Shanna Khan, the daughter of a billionaire owner of an NFL team, is abiding by influential architect Daniel Burnham’s advice to “make no little plans” as she steps up in Chicago’s commercial real estate world.
She’s taking on her first major ground-up office development at a time when the asset class is so out of favor with investors that hers looks to be the only such project to get underway in the Windy City this year.
All eyes were on Khan Wednesday as she led off the groundbreaking ceremony for a 409,000-square-foot project at 919 West Fulton Street. Dozens of local real estate and construction professionals looked on as she made the symbolic start on a project that has, in fact, already required a load of work to overcome several challenges, including multiple tweaks to its design and historically tight capital markets, especially for office developments.
Khan sees a payoff in Fulton Market despite the tough numbers for the larger Chicago office market, with vacancies hovering around an all-time high of 24 percent, according to CBRE, and the return-to-office trend still well below pre-pandemic benchmarks.

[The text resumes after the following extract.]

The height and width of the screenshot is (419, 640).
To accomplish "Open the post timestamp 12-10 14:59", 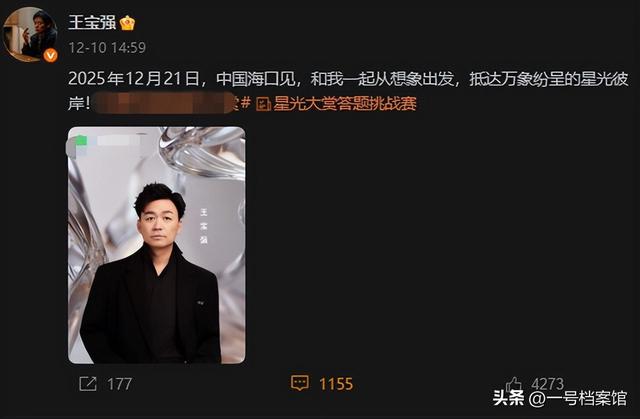I will click(x=107, y=48).
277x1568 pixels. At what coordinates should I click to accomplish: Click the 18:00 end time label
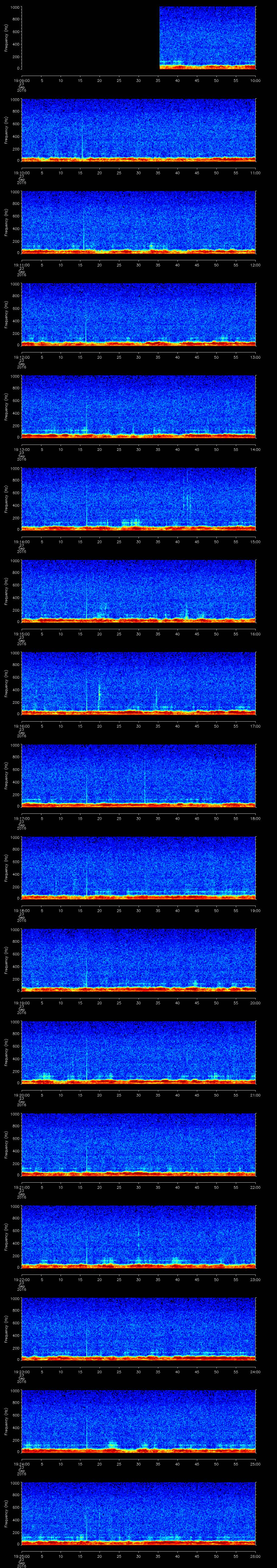[255, 818]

Fulton Market, however, is vastly outperforming the city’s broader office market as tenants flock to the newest buildings in bids to lure talent into the workplace, with the area’s offices nearly fully occupied, JLL said last quarter.
“Chicago has it all, and yet it has unlimited potential,” Khan, whose father is auto parts magnate and Jacksonville Jaguars owner Shahid Khan, told the crowd.

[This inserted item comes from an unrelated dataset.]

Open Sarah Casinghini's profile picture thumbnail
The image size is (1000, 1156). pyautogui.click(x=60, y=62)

The development team — consisting of the younger Khan along with Alex Najem’s Fulton Street Cos. and Jim Letchinger’s JDL Development — navigated the roughest lending environment in at least a decade to land around $230 million in construction financing this fall from Bank OZK and mezzanine lender Manulife.
Before the party moved across the street for cocktails at the Timeout Market, the ceremony’s speakers hinted at how the rising caution lenders and investors are taking with commercial developments turned into obstacles for the developers.

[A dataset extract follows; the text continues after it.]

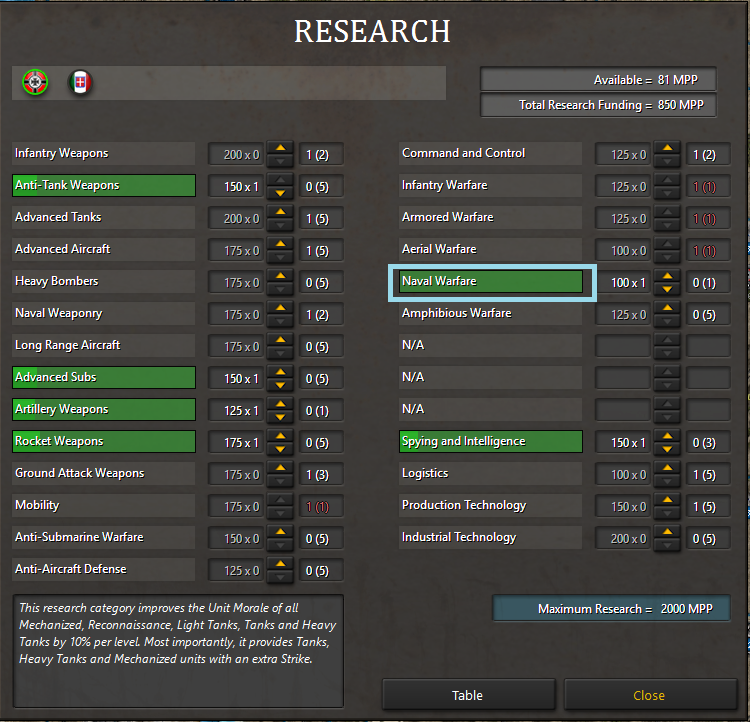
Task: Remove a Spying and Intelligence chit
Action: (x=668, y=448)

“Without (Khan) this deal would never exist,” Letchinger said. “Manulife stepped into the capital stack with commitment and resolve that is rarely seen from a lender.”
To be sure, the developers of 919 West Fulton — who spent years assembling the site, including the $49 million purchase of the adjacent Lake Street Lofts apartments that will be incorporated into the project — have some factors working in their favor.
Chiefly, the location of the project has become one of Chicago’s premier addresses for office tenants as Fulton Market’s industrial meatpacking roots gave way in recent years to a development boom led by the likes of Shapack Partners, Sterling Bay, Trammell Crow and others who brought big commercial spaces west of the Kennedy Expressway and filled them up with tenants such as Google, McDonald’s, Snapchat, Boston Consulting Group and others. And Khan’s team won’t have much competition once the project is done, as JLL expects minimal new construction to take place any time soon due to remote work trends and a clampdown on office lending.
“Fulton Market is an exceptionally special and unique neighborhood,” Shanna Khan said, the lead equity investment partner and chief design officer for the project. “The energy is electric the moment you arrive and, once you’ve visited, it becomes a destination.”
For the 11-story 919 West Fulton, Christopher Merrill’s Harrison Real Estate Capital committed to pre-lease around 150,000 square feet in the property ahead of its construction to anchor the development plan. Gibsons Restaurant Group, the business behind the well-known Chicago steakhouse brand, is also planning on operating a first-floor eatery in the building.
“We’ve been looking to do a deal in the Fulton Market for, I’m not joking, probably a dozen years,” said Gibsons CEO Stephen Lombardo. “We’ve talked to just about every developer who has done everything along the street here.”
Skender is serving as the project’s general contractor and the building is set to be complete in 2025.